Personally, I don’t see the wedding imagery some people do; however, these two lines certainly convey a recognisable resilience to pursue love, despite the prior hardships faced. The clause “it’s got to be this time” suggests a steadfast resoluteness to express oneself to the person they love the most, even if they’ve done it before, even if they’ve failed before, this time it will be different, “heaven knows” this time love will finally be found. Maybe the narrator has listened to their romantic interest’s needs, perhaps they have banished their inner demons, maybe they have just tried so many times their partner to-be has simply been ground down to settling for them. Nobody will ever truly know. But what we as the listener can see, is a door close, and another one open. The icy existence of solitude has melted away, beckoning in a warmer present, co-inhabited by two individuals, stood side-by-side “Forever watching love grow”.

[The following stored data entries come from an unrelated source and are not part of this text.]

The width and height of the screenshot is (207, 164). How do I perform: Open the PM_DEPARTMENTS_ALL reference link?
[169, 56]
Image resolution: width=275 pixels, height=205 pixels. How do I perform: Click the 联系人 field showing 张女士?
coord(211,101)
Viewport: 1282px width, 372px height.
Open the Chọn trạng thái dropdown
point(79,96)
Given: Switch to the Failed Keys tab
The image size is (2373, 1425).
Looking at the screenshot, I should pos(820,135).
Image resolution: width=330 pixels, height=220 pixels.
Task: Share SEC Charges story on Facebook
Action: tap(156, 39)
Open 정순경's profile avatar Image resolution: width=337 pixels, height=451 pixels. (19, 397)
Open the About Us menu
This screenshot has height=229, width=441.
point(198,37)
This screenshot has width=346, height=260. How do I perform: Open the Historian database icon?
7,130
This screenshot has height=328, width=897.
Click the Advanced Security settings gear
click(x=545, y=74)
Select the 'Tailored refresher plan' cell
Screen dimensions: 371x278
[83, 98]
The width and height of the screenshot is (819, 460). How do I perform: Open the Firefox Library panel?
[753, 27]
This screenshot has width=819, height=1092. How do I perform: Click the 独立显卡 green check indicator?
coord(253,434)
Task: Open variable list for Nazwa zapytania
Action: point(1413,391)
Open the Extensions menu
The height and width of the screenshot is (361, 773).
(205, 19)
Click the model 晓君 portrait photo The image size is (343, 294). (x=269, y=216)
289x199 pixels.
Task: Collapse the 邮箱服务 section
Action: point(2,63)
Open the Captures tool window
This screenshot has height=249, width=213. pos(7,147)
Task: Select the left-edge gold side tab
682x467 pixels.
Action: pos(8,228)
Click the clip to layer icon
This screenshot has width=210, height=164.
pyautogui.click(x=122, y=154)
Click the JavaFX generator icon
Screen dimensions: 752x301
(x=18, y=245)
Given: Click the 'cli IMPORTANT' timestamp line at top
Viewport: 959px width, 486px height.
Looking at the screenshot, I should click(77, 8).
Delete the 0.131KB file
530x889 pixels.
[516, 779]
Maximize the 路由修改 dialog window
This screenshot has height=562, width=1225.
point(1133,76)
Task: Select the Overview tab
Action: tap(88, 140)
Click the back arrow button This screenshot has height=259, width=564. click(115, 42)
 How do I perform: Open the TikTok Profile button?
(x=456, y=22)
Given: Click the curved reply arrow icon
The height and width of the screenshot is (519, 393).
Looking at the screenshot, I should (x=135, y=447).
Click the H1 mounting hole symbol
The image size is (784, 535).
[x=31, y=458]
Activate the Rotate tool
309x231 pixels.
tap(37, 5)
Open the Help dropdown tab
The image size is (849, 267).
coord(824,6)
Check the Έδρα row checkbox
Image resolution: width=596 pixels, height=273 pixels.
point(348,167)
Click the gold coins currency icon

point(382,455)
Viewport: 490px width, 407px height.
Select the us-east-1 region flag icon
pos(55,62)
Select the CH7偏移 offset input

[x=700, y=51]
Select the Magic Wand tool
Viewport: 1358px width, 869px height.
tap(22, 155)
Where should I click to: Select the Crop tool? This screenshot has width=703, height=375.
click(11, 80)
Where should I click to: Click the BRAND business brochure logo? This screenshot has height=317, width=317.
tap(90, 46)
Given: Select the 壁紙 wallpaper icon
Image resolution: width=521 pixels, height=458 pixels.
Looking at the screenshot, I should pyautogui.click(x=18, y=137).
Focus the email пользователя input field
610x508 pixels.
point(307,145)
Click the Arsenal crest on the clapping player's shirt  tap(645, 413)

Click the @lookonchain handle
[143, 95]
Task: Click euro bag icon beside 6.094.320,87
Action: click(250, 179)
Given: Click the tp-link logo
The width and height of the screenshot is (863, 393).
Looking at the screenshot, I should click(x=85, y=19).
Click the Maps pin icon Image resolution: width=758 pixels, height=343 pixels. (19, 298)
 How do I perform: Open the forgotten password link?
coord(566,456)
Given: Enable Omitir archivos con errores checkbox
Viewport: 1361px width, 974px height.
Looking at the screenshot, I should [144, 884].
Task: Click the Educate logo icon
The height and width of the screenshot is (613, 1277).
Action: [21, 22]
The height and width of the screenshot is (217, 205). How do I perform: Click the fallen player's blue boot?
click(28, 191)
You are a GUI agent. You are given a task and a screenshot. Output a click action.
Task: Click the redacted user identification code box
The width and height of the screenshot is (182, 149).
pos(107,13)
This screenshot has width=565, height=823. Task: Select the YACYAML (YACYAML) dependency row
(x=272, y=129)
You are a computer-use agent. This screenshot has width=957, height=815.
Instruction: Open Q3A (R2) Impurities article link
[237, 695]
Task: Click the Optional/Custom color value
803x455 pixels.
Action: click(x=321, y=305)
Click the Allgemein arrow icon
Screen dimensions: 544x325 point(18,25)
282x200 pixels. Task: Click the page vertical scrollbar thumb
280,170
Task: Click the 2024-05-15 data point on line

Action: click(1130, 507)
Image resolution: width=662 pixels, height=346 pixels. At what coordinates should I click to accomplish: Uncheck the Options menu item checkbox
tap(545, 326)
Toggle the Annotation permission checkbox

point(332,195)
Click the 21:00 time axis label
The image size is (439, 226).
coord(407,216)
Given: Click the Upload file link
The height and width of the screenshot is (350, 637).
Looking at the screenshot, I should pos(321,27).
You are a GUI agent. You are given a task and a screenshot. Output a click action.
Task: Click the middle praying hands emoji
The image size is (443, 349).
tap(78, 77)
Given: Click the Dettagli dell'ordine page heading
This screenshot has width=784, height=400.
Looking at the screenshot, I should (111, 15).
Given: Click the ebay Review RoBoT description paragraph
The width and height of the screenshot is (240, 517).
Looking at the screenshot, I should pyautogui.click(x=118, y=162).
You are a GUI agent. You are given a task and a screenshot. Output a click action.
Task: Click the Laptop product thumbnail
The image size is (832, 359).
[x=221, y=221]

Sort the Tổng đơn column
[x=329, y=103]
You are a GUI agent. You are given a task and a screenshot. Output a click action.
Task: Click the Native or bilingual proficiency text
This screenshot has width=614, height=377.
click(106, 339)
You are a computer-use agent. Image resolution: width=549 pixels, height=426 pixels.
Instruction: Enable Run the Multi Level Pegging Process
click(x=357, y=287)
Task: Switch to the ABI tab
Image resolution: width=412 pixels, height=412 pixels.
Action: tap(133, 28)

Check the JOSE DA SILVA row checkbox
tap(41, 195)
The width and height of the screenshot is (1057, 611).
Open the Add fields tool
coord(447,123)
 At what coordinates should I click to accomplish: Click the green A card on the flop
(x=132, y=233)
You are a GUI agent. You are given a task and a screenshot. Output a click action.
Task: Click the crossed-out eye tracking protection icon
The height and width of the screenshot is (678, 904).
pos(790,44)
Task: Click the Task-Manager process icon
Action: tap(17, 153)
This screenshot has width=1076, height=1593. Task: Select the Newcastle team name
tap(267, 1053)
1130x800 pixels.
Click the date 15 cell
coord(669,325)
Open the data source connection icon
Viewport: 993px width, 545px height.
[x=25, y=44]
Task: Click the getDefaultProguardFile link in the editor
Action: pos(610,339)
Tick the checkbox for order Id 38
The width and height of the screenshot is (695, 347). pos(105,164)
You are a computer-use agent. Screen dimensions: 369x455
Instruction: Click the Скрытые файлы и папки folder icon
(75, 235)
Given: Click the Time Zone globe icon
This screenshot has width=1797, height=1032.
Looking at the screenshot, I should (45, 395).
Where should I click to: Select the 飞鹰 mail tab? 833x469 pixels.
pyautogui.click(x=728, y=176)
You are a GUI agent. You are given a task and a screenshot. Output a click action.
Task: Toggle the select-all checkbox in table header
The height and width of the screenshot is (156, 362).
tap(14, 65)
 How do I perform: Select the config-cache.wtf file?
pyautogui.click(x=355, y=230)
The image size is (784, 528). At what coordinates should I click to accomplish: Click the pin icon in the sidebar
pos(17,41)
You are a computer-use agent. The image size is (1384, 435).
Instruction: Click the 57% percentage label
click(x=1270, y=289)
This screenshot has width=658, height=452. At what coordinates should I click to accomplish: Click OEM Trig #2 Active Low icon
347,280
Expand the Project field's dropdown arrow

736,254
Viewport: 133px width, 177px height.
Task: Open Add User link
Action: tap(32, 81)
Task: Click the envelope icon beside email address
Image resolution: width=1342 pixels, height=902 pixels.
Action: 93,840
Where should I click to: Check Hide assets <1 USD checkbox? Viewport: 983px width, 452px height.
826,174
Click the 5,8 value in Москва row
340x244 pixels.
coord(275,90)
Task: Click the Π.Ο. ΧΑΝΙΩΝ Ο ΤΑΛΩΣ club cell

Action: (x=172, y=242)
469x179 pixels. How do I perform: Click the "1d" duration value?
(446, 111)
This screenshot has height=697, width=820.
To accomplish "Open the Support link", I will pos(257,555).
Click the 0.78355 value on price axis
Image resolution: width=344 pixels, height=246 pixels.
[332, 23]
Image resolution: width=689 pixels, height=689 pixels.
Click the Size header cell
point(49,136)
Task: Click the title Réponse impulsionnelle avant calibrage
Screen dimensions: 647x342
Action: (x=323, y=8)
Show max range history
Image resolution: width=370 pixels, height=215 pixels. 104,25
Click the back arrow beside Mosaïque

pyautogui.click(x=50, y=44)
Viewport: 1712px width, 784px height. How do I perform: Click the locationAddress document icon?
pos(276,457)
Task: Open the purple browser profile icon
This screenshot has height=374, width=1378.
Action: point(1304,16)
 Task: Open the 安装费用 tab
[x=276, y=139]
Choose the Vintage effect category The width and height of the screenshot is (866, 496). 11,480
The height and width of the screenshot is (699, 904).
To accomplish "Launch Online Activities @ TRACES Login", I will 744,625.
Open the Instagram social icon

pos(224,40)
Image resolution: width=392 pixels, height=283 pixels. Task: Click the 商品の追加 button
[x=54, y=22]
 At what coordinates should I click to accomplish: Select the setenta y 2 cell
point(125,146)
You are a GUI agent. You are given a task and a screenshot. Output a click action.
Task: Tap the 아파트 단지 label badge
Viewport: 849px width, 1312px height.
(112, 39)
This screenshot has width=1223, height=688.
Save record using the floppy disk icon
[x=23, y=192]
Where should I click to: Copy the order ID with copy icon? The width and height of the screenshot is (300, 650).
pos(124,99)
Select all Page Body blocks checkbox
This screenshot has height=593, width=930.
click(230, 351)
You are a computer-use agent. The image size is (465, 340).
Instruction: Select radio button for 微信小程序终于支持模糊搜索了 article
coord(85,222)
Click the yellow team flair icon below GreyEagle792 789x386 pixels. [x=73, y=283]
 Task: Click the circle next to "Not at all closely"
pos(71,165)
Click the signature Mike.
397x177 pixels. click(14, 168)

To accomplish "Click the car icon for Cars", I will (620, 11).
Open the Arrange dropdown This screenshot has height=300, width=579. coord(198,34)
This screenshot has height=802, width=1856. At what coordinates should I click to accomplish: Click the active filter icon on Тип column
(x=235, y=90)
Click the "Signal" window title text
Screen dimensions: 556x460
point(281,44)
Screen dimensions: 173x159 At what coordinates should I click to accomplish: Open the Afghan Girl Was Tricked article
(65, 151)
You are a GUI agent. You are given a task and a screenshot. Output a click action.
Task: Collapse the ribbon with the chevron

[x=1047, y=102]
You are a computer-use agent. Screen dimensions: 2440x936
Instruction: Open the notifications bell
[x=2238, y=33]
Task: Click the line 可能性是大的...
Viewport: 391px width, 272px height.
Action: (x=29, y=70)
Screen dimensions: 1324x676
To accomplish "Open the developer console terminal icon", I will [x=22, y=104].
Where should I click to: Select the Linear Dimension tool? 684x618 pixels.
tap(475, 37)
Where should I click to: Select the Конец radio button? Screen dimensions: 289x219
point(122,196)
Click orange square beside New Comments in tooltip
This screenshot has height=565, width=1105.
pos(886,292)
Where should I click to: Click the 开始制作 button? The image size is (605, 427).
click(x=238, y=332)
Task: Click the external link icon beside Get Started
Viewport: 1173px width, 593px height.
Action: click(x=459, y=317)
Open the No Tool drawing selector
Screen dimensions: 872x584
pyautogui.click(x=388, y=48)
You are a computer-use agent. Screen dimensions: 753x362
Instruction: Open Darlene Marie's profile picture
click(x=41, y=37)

Ceremony isn’t saccharin sweet; it operates within the confusing, ever-changing realm of life. Off the back of Curtis’ death, the remaining band members were forced to look inward, do they buckle under the weight of tragedy, or come to the understanding that not all closed doors result in the end of the road. Stemming from the track’s flexible ambiguity, there’s a happiness to Ceremony which derives from the knowledge that all good things must come to an end, in order for something better to stand in their place. We are reminded that life isn’t as black and white as we perhaps hope it to be sometimes, and it’s down to us as the consumer of life’s experiences to seek out the endless shades of grey which float in the middle. They may seem ambiguous and elusive to us now, but the more we focus our gaze, the more we see the black in the white, the white in the black, and a spectrum of hope, rage, suffering, and tranquillity in-between.

It’s songs like Ceremony that scream out into the world, pleading to be listened to. Answer the call. You will find something in return.